● Instructions for the task: Every line from the one containing "Given: Go to Accept orders from online store" to the one containing "Image resolution: width=1558" in the records below, both included, must be set down exactly, and no other line.

START Data records

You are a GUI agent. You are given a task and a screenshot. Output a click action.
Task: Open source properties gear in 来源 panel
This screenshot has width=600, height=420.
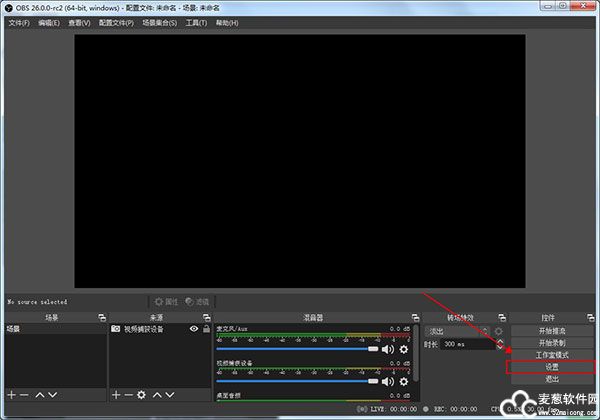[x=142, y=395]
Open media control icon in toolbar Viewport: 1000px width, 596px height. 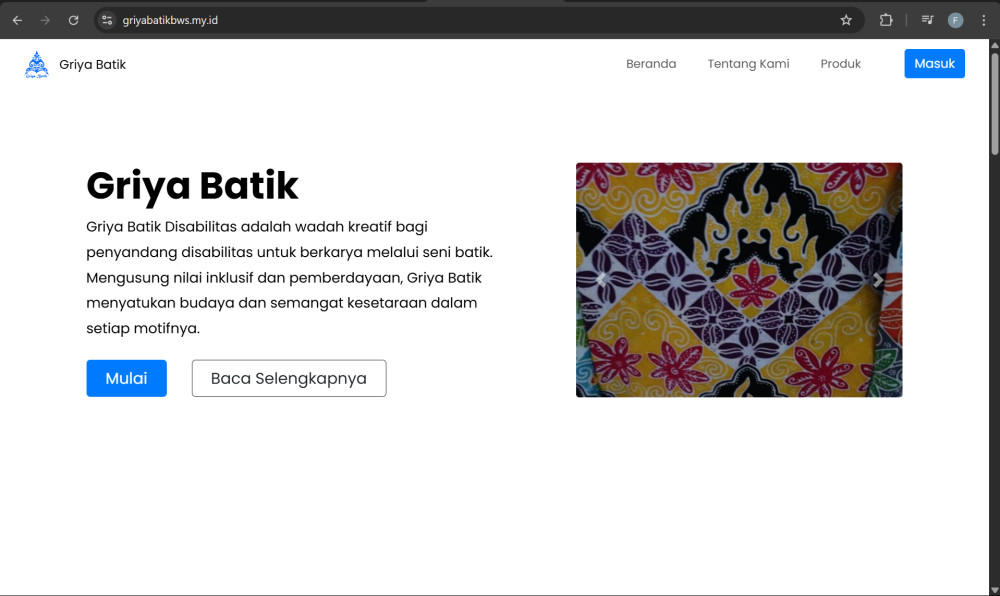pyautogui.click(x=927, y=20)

END Data records
START Data records

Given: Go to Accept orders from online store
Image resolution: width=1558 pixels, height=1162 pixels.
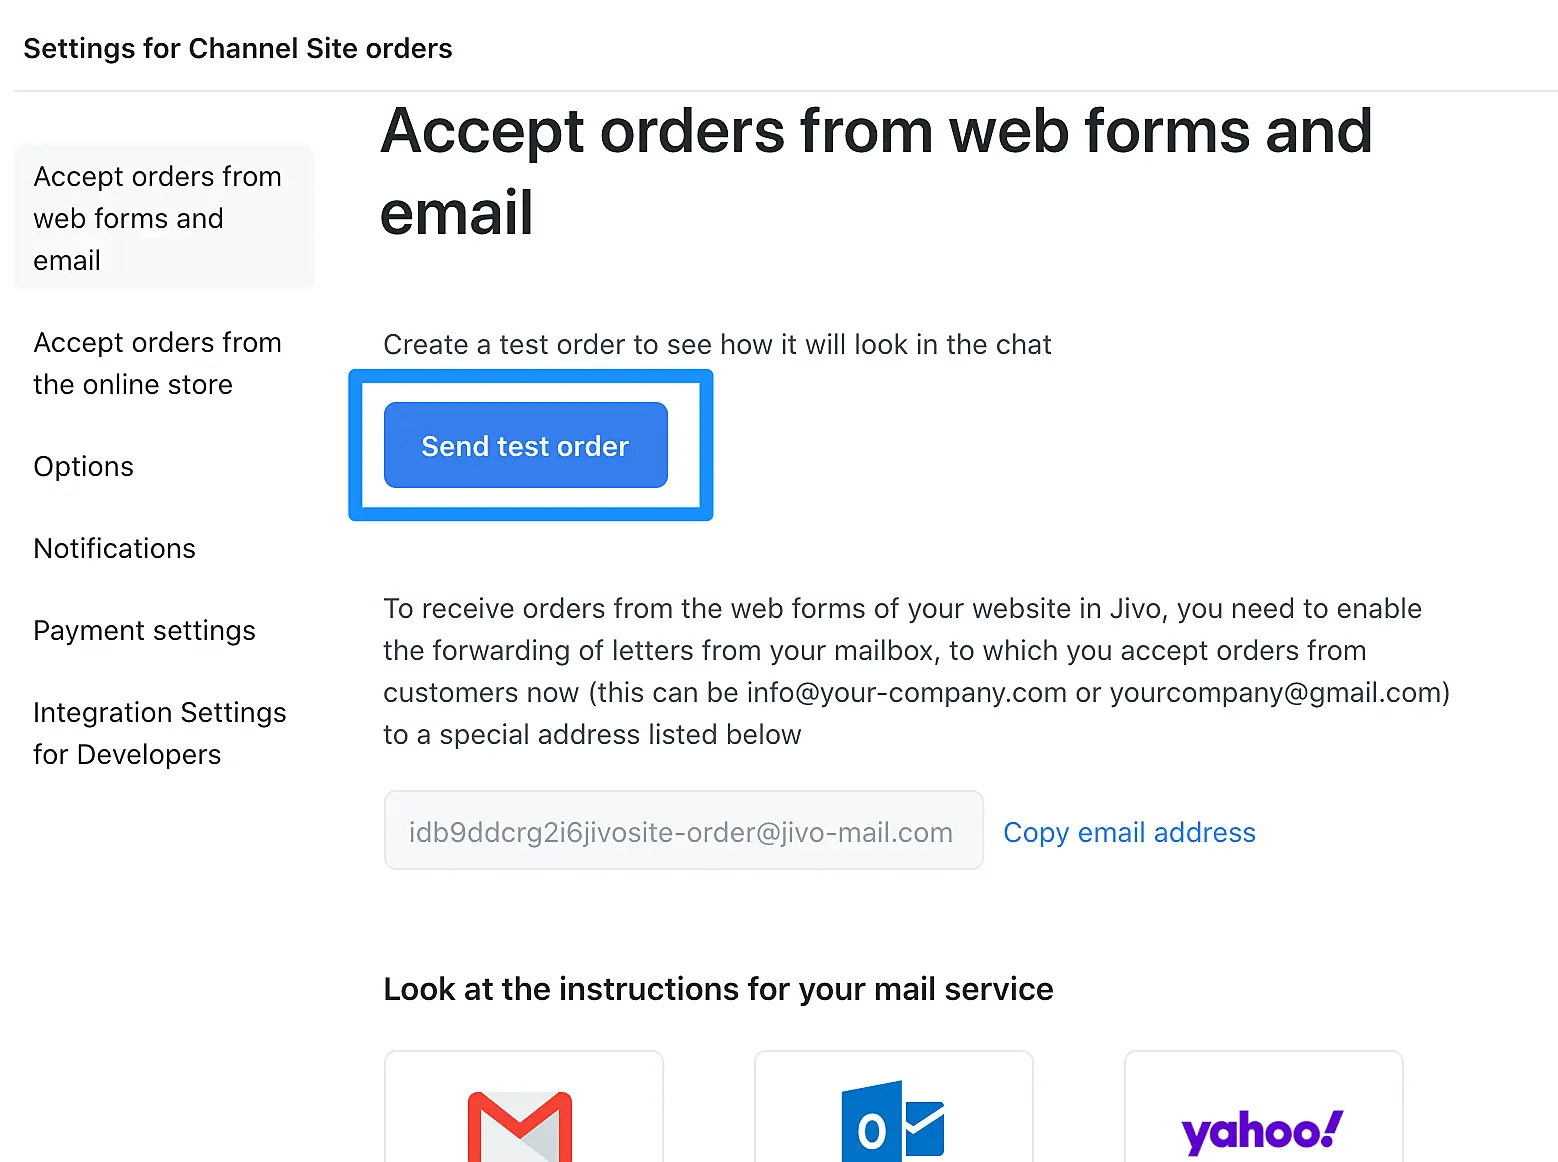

END Data records

● Answer section:
Given: Go to Accept orders from online store
Image resolution: width=1558 pixels, height=1162 pixels.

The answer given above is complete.